== Segment start ==

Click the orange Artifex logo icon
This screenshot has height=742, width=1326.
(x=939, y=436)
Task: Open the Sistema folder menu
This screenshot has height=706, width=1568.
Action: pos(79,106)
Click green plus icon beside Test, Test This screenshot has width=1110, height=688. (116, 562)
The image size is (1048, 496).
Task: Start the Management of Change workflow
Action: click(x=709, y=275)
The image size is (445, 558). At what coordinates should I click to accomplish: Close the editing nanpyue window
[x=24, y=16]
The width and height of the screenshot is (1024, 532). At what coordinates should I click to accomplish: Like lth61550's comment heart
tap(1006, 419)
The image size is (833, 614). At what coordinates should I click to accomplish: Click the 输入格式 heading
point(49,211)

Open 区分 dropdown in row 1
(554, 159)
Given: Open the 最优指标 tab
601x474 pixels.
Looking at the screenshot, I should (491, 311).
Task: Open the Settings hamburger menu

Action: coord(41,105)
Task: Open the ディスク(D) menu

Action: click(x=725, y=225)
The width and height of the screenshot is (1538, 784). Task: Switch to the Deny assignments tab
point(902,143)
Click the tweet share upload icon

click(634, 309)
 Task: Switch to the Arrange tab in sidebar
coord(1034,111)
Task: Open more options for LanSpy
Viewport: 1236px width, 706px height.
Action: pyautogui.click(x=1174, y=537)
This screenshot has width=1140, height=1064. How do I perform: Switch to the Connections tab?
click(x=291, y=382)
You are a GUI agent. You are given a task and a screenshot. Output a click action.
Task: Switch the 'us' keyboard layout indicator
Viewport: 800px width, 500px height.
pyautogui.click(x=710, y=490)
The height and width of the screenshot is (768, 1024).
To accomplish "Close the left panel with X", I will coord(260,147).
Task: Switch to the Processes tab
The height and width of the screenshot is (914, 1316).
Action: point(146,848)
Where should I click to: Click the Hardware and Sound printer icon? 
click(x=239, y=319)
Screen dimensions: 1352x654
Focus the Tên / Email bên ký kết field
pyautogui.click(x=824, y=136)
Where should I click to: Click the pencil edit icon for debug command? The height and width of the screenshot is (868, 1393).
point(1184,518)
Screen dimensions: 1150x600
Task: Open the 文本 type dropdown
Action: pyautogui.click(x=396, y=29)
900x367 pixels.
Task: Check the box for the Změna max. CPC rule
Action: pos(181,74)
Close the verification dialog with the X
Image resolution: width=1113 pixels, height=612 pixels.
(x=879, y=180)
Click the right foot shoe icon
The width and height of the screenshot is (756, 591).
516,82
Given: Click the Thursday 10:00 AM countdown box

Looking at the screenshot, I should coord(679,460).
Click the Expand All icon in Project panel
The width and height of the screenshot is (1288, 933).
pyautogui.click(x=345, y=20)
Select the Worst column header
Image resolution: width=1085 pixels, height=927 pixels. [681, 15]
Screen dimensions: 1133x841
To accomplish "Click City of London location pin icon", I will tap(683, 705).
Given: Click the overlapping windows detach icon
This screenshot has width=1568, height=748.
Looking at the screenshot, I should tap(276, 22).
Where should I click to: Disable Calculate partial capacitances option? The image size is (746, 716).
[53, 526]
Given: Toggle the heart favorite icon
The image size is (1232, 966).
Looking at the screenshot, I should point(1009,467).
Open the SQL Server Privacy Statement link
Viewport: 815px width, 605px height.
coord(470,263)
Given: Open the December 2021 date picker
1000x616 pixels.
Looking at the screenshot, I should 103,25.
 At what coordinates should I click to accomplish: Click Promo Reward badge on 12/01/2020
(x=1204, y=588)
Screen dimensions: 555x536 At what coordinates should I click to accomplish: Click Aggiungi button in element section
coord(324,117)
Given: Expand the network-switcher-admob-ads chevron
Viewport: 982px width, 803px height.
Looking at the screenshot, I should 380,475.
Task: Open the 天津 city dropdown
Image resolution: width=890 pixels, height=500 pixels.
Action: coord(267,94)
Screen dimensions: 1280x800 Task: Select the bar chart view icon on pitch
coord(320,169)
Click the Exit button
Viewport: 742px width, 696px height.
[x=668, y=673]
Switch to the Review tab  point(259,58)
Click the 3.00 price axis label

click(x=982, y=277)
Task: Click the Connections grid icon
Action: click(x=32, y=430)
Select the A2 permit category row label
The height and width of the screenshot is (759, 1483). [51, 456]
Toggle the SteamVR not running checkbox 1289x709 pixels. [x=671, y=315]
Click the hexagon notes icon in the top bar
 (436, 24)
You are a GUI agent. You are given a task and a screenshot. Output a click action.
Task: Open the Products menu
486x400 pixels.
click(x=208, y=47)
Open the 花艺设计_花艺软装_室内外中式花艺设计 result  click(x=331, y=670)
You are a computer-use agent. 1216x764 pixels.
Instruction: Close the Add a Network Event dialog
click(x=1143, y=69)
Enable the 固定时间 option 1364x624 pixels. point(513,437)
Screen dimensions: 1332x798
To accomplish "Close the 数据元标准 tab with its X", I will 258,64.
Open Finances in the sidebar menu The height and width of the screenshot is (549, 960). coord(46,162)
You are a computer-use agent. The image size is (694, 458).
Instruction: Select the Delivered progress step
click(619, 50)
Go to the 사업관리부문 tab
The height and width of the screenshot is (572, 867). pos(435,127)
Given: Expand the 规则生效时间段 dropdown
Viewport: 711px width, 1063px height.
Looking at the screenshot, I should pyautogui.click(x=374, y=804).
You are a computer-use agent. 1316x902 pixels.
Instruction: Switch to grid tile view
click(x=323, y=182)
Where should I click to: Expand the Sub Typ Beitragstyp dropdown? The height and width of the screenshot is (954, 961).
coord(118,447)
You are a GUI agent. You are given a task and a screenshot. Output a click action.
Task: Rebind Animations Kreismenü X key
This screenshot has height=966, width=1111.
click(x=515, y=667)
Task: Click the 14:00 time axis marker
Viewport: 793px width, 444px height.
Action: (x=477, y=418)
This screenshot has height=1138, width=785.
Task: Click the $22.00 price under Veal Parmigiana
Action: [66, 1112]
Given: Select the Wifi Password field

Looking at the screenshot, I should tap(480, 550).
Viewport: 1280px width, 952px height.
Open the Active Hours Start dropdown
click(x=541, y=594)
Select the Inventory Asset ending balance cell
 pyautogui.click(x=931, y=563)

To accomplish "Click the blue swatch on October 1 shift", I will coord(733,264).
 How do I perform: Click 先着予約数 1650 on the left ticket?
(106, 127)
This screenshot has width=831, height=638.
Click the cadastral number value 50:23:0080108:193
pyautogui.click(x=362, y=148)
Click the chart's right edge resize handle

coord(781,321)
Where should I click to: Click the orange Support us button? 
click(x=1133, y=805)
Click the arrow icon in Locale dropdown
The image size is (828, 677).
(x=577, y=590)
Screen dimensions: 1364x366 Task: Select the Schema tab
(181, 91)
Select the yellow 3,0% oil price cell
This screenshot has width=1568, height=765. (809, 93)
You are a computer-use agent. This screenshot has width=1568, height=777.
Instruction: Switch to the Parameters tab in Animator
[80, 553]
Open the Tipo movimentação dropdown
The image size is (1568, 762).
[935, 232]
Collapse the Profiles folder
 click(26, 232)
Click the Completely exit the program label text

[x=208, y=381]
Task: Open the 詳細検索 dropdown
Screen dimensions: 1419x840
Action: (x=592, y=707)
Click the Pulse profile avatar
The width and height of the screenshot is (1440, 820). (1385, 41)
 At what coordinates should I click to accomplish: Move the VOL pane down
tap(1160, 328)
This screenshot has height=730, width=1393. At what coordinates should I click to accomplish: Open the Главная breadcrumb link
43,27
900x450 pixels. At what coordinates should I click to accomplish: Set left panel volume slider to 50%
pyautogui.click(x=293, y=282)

== Segment end ==

● **EXERCISE INSTRUCTIONS**:
Only the lines that contain the word "Toggle" should be copied from the material.

● **EXPECTED OUTPUT**:
Given: Toggle the heart favorite icon
Toggle the SteamVR not running checkbox 1289x709 pixels. [x=671, y=315]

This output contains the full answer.